Причина такого поведения заключается в том, что со времен династии Сун в нашу жизнь внедрилась привычка считать ли неким сущим понятием, дарованным Небесами и укоренившимся в рассудке. В результате те, кто позволяет себе обозначенные выше поступки, считает свои примитивные суждения воплощением ли. Следовательно, люди нахрапистые, пользующиеся влиянием и положением в обществе, а также бойкие на язык, присваивают себе право на обладание ли, тогда как люди слабые и робкие, неспособные на жаркие дебаты, оказываются побитыми тем же самым ли. Увы!..

Сюзерены помыкают вассалами под знаменем ли, а те, кто возрастом постарше и принадлежит к аристократическому сословию, используют то же самое броское словечко ради выдвижения претензий к тем, кто помоложе, и к простолюдинам. Даже прекрасно зная, что не правы, они настаивают на своей якобы правоте. Но если вассал, младший по возрасту человек или простолюдин попытается возразить, утверждая, что ли на его стороне, тогда даже в случае его правоты его осудят просто за неповиновение…

Когда человека осуждают по закону, всегда находятся те, кто проявляет к нему сострадание. Но когда его осуждают по критерию ли [вселенскому принципу абстрактной справедливости как таковой], кто может испытать к нему какую-либо жалость?.. Где в «Шестикнижии» или трудах Конфуция с Мэн-цзы указано, что ли представляет собой такой внешний объект, существующий вне пределов человеческих чувств и желаний, а также предназначенный в зародыше их подавлять?»

Вместе с Мэн-цзы и современными психиатрами Дай Чжэнь полагал, что человеческие желания следует не подавлять, а согласовывать с общественными нуждами. Он писал: «Конфуцианский благородный муж просто пытается уложить человеческие желания в правильное русло.

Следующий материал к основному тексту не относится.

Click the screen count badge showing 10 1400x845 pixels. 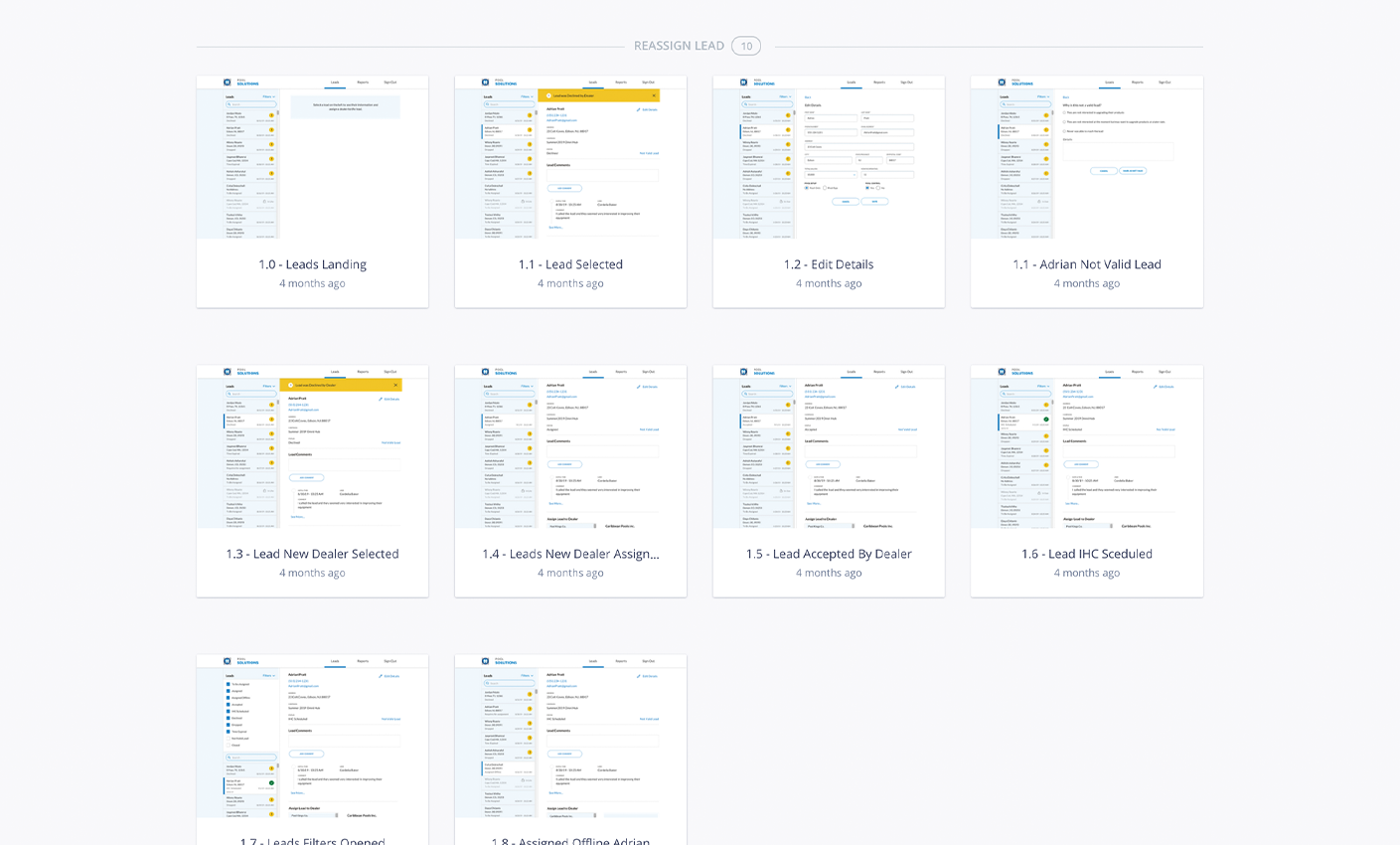[746, 46]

Бесполезно пытаться управлять течением реки тупым его перегораживанием. Если перегородить его с востока, оно прорвется на западе; или даже хуже: оно сметет вашу запруду и создаст неконтролируемый паводок. Точно так же при попытке насилия над собой или управления другими людьми примитивным подавлением человеческих желаний можно преуспеть в обуздании этих желаний на некоторое время, но в конечном-то счете они неизбежно обойдут все преграды. Подобных поступков конфуцианский благородный муж позволить себе не может. Вместо этого он сосредоточивает свое внимание на правильном пути и неуклонно побуждает людей поступать только так, как предназначается этим путем».

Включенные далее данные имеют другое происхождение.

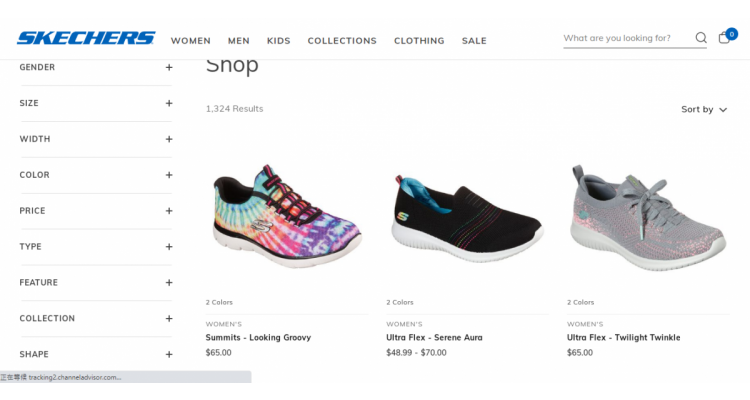Open Ultra Flex - Twilight Twinkle link
750x400 pixels.
[x=623, y=337]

В представлении Дай Чжэня, равно как Конфуция и Мэн-цзы, Путь (Дао) служит способом человеческого сотрудничества ради всеобщего блага. «Добродетельный муж, – говорил Дай Чжэнь, – стремится прожить свою собственную жизнь полноценно, помогает остальным людям тоже прожить свою жизнь сполна». «Прежде чем переходить к каким-либо действиям в пользу постороннего человека, следует трезво задать себе такой вот вопрос: «А мне надо, чтобы кто-то делал ради меня что-то подобное?» Прежде чем поручать постороннему человеку какое-то дело, следует трезво спросить себя самого: «А я мог бы с ним справиться?»

Если бы таким самым духом прониклось правительство, никакой деспотизм конечно же не выжил бы в нашем мире. Дай Чжэнь писал: «Увы! Нынешние мужчины перестали думать. Путь совершенномудрых существовал ради возможности для каждого человека во всем мире выражать свои чувства и удовлетворять свои желания. В результате миром управляли вполне толково». Но позже конфуцианцы, сетовал он, скроили из своей философии самую настоящую смирительную рубашку, предназначенную для того, чтобы скрутить и погасить устремления человеческой души.

Дай Чжэнь служил при дворе императора Цяньлуна и пользовался его большим благоволением. Этот император отличался исключительной последовательностью в своих усилиях по искоренению любых подстрекательств к мятежу. Поэтому он приказал уничтожить множество книг, причислив их к бунтарским прокламациям. Напрашивается такой вот вопрос: а читал ли он когда-нибудь очерки Дай Чжэня с нападками на философские основы деспотизма?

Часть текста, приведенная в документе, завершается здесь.